Of course a real web API would have more complicated request formats and it might require some splitting, iteration and concatenation to generate a valid response, but the base idea is the same. Here are some ideas for where to go next:

  • Store the responses outside the script, e.g. in a JSON file

  • Take the query or path parameters into account

  • Add an option to change the data file on the fly

A complete fake backend

Here is a complete backend which implements the above ideas.

import json
import re
from pathlib import Path
from mitmproxy import ctx
from mitmproxy.addonmanager import Loader
from mitmproxy.http import HTTPFlow, Response


class DummyBackend:
    def __init__(self):
        self._mtime = 0  # Last time the JSON file has been modified

    def load(self, loader: Loader):
        "Adds an option inside mitmproxy to change the JSON file."
        loader.add_option(
            name='responsesfile', typespec=str, default='responses.json',
            help='Path to JSON file with canned responses (relative to working directory)')

    def request(self, flow: HTTPFlow):
        "Intercept HTTP requests and provide a response"

        if self._is_stale_datafile():
            self._read_datafile()

        method = flow.request.method
        # Strip off anything after the query
        path = re.match(r'^[^?]*', flow.request.path)[0]
        try:
            response = self._responses[method][path]
            flow.response = Response.make(
                200,
                content=json.dumps(response),
                headers={'Content-Type': 'application/json'}
            )
        except KeyError:
            ctx.log.error(f'No canned response for {method} {path}')
            flow.response = Response.make(
                404,
                content=b'Path not found',
                headers={'Content-Type': 'text/plain'}
            )

    def _read_datafile(self):
        self._mtime = self._datafile.stat().st_mtime
        with open(self._datafile, 'r') as infile:
            self._responses = json.load(infile)
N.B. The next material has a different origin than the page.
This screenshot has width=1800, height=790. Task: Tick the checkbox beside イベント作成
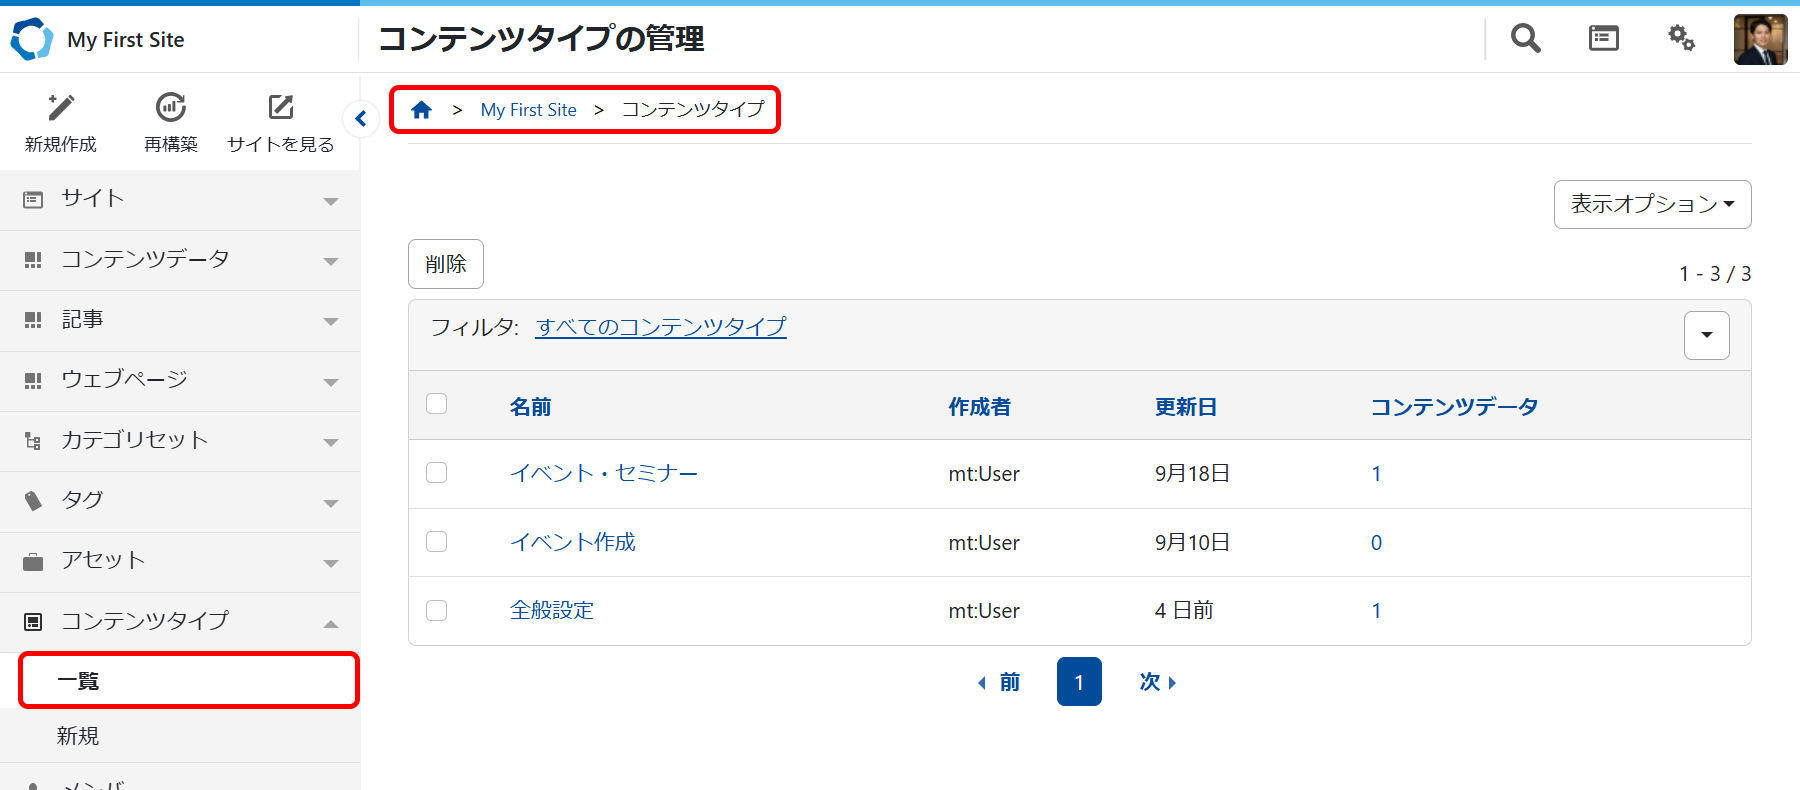[x=437, y=542]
    def _is_stale_datafile(self):
        "Whether the JSON file has been changed since the last time."
        mtime = self._datafile.stat().st_mtime
        return mtime > self._mtime

    @property
    def _datafile(self):
        "Path to the JSON file, read from an option in mitmproxy"
        return Path(ctx.options.responsesfile)


addons = [DummyBackend()]

This fake backend will retain the dictionary of responses in memory, but it will also check every time whether the responses file as been changed and reload it. That way I can change my canned responses without restarting mitmproxy.

Conclusion

We can write addons for mitmproxy in Python. These plugins are implemented as classes which implement the event hook methods for events which we are interested in. We can intercept a request and provide it with a canned response, generated inside the Python script.